WHAT IS EXPECTED
Each line in the records below, from the one that contains "Task: Click step number 04 label" to the one that contains "Task: Expand the Von allen einsammeln menu", should be reproduced exactly, the first and last included.

RECORDED DATA
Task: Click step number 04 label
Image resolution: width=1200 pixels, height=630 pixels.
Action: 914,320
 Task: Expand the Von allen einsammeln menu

==

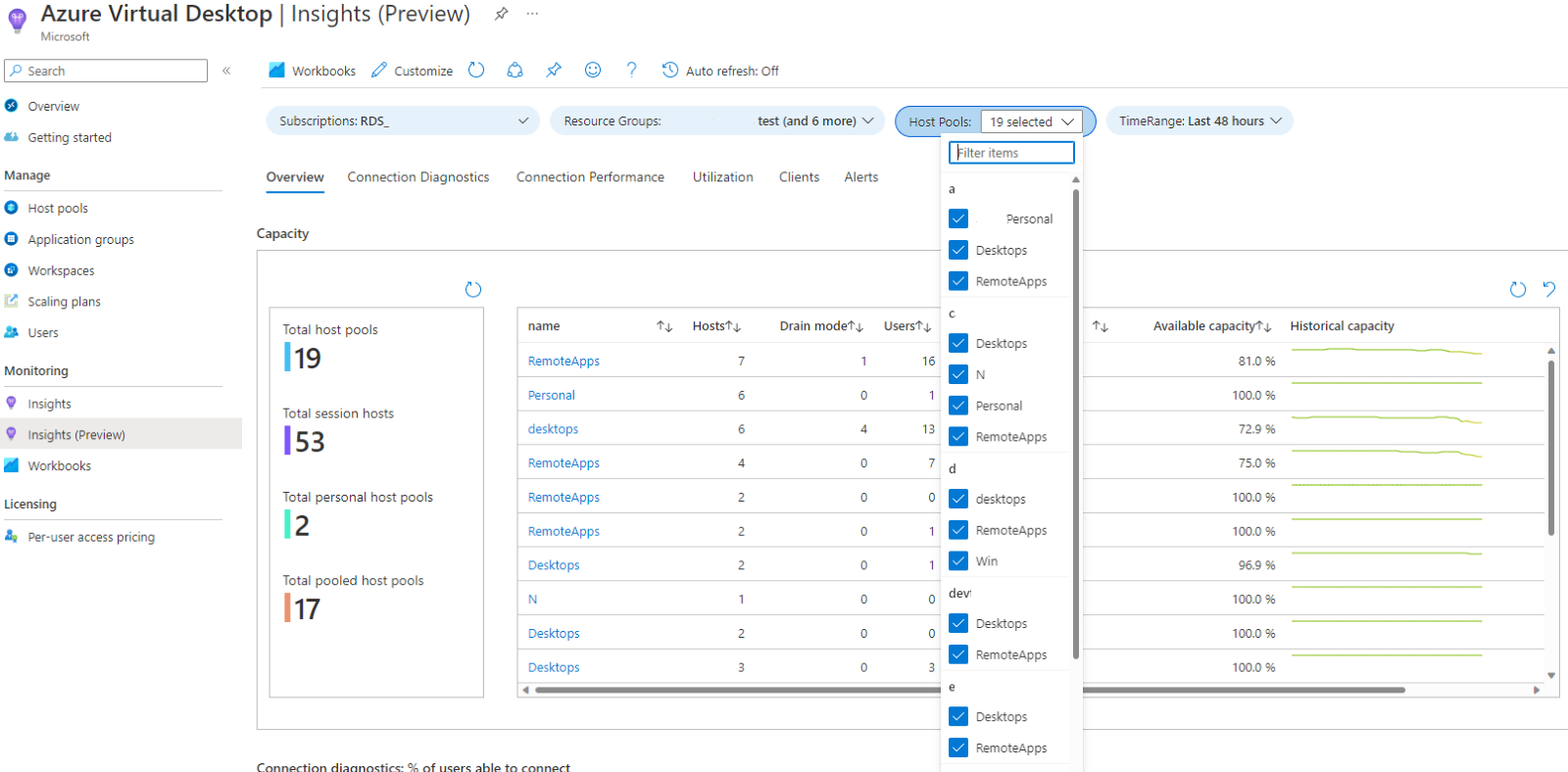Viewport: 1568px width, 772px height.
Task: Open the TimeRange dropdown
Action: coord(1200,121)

EXERCISE RESULT
Task: Click step number 04 label
Image resolution: width=1200 pixels, height=630 pixels.
Action: 914,320
 Task: Expand the Von allen einsammeln menu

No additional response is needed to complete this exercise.